There are also tools that can be used to measure the technical components of digital experiences, such as latency or error rates. “Indicators like response time and error rates help to assess how easily (or not) customers are able to navigate an app,” said Eric Carrell, DevOps engineer at API company RapidAPI. “Application performance can also be measured by tracking app traffic and figuring out where demand spikes or hits a bottom low.”
According to Carrell, tools used for monitoring take advantage of protocols like TCP and WMI to gather information.

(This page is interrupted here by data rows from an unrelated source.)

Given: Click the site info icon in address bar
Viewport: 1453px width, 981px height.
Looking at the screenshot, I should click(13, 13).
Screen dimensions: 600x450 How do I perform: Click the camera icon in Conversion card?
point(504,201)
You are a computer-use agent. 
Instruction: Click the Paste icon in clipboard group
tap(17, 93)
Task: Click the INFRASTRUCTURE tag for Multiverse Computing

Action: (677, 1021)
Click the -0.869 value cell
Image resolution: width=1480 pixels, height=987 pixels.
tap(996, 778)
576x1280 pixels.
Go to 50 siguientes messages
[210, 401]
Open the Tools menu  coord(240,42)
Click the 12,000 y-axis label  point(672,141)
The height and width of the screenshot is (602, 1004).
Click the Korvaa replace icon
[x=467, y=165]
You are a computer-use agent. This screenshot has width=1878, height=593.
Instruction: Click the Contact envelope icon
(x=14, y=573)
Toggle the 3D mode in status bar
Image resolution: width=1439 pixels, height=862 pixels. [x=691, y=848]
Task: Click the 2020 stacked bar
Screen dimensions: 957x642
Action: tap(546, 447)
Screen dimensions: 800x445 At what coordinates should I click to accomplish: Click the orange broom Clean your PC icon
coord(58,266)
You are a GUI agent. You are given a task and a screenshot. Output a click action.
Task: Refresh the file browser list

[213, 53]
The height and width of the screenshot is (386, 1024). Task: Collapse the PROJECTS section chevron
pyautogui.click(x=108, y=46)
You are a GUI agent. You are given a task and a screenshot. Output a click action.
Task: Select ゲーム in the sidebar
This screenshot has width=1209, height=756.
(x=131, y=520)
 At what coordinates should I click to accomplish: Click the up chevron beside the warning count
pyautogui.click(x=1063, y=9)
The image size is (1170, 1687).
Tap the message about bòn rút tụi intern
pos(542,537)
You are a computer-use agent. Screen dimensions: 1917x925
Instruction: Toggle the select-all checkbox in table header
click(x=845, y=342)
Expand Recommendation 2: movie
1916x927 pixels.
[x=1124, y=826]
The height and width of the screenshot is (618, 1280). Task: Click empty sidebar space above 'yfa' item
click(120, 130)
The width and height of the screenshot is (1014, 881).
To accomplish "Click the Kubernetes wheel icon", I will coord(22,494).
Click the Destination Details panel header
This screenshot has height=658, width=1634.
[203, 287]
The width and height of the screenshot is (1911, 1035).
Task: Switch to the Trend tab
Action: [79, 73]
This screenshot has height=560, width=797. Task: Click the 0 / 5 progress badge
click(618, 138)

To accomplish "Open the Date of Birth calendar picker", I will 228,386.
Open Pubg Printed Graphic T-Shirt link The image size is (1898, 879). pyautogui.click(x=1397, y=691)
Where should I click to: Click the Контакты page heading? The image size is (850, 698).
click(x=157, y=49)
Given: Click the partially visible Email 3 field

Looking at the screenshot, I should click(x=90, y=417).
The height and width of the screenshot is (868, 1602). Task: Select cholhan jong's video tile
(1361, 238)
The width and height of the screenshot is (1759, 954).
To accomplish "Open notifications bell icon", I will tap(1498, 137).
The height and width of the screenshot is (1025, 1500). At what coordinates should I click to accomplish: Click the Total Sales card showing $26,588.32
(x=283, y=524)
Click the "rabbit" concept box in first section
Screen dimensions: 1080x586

They also use SNMP polling data to monitor things like usage patterns, session details, and latency. “As a DevOps engineer I can easily diagnose issues with data on all transaction parts using tools that help me visualize end-to-end transactions,” said Carrell.
In addition to measuring things like latency or error rates, product teams can use tools that are designed specifically to monitor how users are actually interacting with software. According to OpsRamp product manager Michael Fisher, Pendo, Heap, and Mixpanel are examples of tools that do this. “These tools generally give insight around product adoption, usage and critical paths users take in the application,” said Fisher.
A new breed of monitoring tools is arising
According to Fisher, many APM tools are actually starting to incorporate features that allow for monitoring digital experiences. Usually this comes in the form of synthetics and helps provide a baseline of the paths that users take to complete a business transaction.
“A new breed of tools that leverage machine learning and elements of AI is emerging in order to provide a deep and dynamic understanding of application code as it’s executing, not just the infrastructure on which it runs,” said Weiss.
Examples of such types of tools include feature flags, AIOps platforms, and dynamic code analysis. These tools help developers understand when, where, and why business logic breaks, and then connect that context to the developer who initially wrote the code, Weiss explained.
“It’s by creating this 3D view of infrastructure, system components and application code that an innovative, continuously reliable customer experience can be fully delivered,” said Weiss.
Challenges to digital experience monitoring
There are, of course, a number of challenges when it comes to monitoring digital experiences. One is that it can be difficult to define success. Fisher explained: “An application that is simply running, without users adopting, may be construed as successful. Conversely, an application with user adoption but poor performance may be seen as successful as well.” Fisher believes that an application can be considered successful when users are adopting it, it’s solving a real problem, and it is functioning as it should.
Hendlin agreed that deciding on the right metrics can be a big challenge. For example, measuring the time a user spends in an application, and wanting it to be high, makes sense for a game or social media app, but for a bill-paying app where users want to get work done quickly, you would want the average session duration to be as low as possible.
According to Hendlin, thinking through key touch points will help you define what metrics to track and instrument. For example, if you’re in e-commerce, you’d likely want to look at outcomes like coupon redemptions, add to cart actions, purchases, time browsing on the site, or subscribing to a newsletter. A social media app would likely have key metrics like posts viewed, content posted, videos watched, comments made, ads revenue generated, and new friends made.
Another challenge, according to Lolly Co’s Daniel Cooper, is getting stakeholders involved and on board. “Sure, you might have an idea of how to set up a comprehensive monitoring strategy, but it takes time, work and willingness to abandon the old way of doing things,” he said.